Save the last lap dance for me
Anyone who has spent much time in Minneapolis knows that the city government can be mighty picky in matters of zoning. Commercial, industrial and residential uses are generally quarentined from one another, as if any intermingling might result in an outbreak of bubonic plague, Ebola or, worst of all, a downward spiral in property values. That's why when you travel through certain residential districts in south Minneapolis, you can cover block after block without encountering a single bar, restaurant or other commercial entity. In this regard, Minneapolis resembles the suburbs it so often seems stuck on emulating: we live under the tyranny of the homeowners.
Of course, this is not to say that there aren't some notable exceptions. And nowhere are such exceptions more striking than in the working class quarters of northeast Minneapolis, where every corner seems to have its own tavern, where ramshackle duplexes sit beside massive railroad switching yards, where enormous grain elevators cast shadows on nearby bungalows. And where, for more than two decades, a modest northeast bar called the 22nd Avenue Station has maintained its status as one of just two topless clubs located outside the city's designated downtown adult entertainment zone.
If the Minneapolis City Council has its way, those days are numbered. Last Friday, the council voted to accept a recommendation from administrative law judge Steve Mihalichcik to put an end to topless dancing at the bar. As part of the rationale for the decision, Mihalichick argued the bar's owner, Glenn Peterson, had failed to establish that his business "showed any increased revenue attributable to topless dancing"--and hence failed to justify the continuing "non-conforming use."
Of course, for regulars of the Double Deuce--as the club is affectionately known--such claims are patently laughable. That sentiment is echoed by attorney Randall Tigue. Tigue says the introduction of topless dancing at the establishment hasn't been just good business; it rescused bar owner Glenn Peterson from bankruptcy. "This is probably as outrageous a case of misuse of adult entertainment zoning powers as you're ever going to get," Tigue declares. "And if this ruling sticks, he's out of business."
Tigue is confident that he will be able to get a temporary injunction against the city in U.S. District Court. "As a matter of basic constitutional law, you don't treat one type of speech different from any other type," he explains. "In 1976 and then again in 1986, the Supreme Court made a limited exception for purpose of adult entertainment zoning. The basic reasoning was that you zone adult entertainment differently not because you object to the content of the speech but because of the adverse secondary effects caused by that speech--such as decline in property values, an increase in crime, general contribution to urban blight."

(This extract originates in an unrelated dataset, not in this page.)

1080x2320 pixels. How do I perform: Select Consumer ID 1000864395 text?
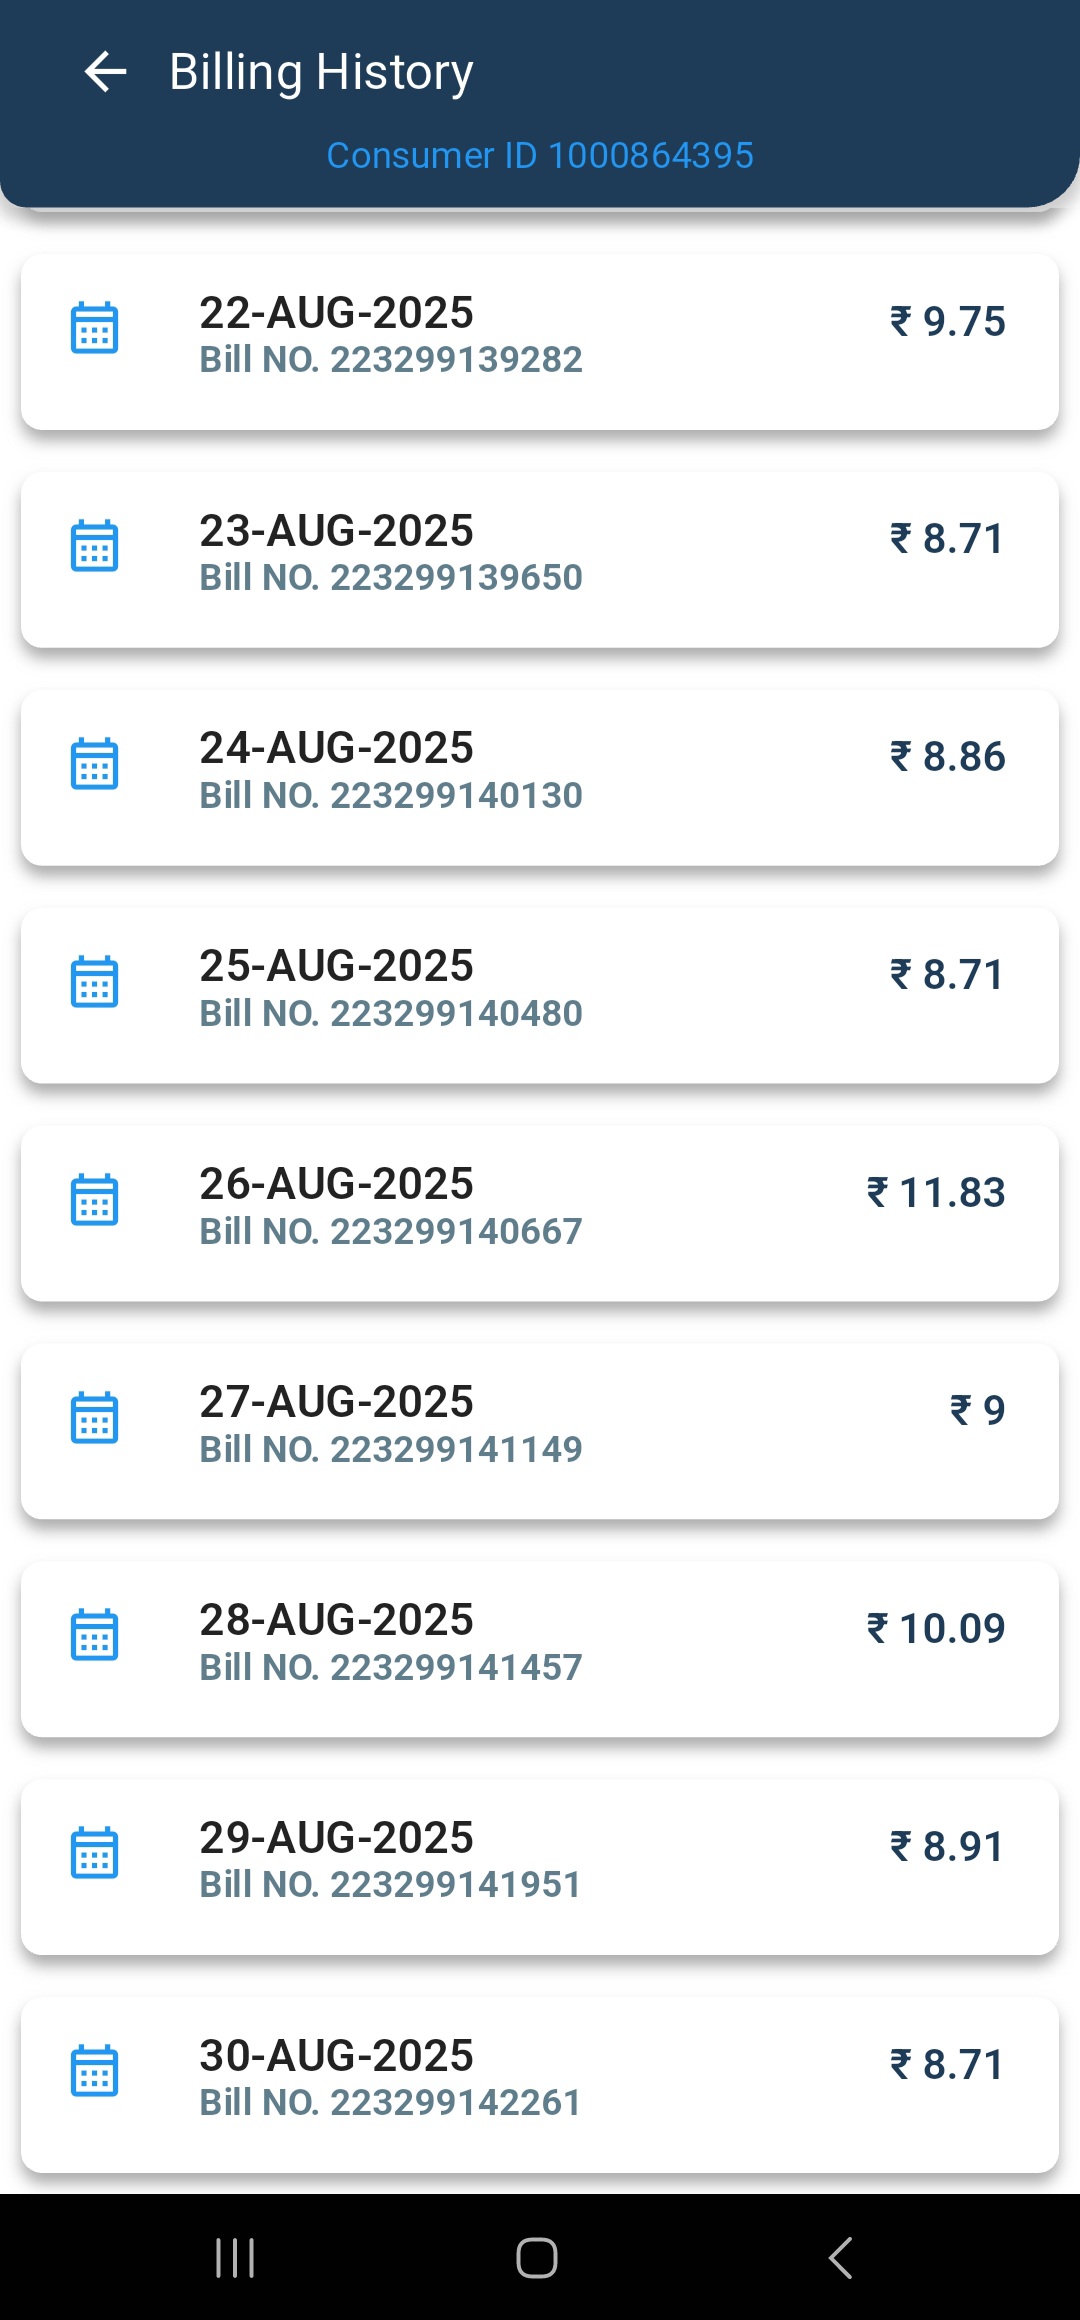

By those standards, Tigue insists, the Double Deuce ought to be spared. "No one on the city council ever bothered to ask whether the bar is in fact causing adverse secondary effects. If they had, the answer would be an overwhelmingly 'No," Tigue declares. "We are prepared to produce evidence--from the city's own police records and the city assessors records--that show that the 22nd Avenue Station has not contributed to a decline in property values and that when you compare it to other bars, it is probably produces fewer police calls than almost any other bar in the city."
In his six years as the executive director of the Holland Neighborhood Improvement Association, Kevin Reich says he has not heard a single complaint about the Double Deuce or the behavior of its patrons--a claim that cannot be made of many of the more "respectable" bars in the neighborhood. Meanwhile, according to Tigue, the only other topless club in Minneapolis located outside downtown--BJ's Lounge, on the corner of Washington Avenue and Broadway--has agreed to discontinue topless dancing by the end of the year.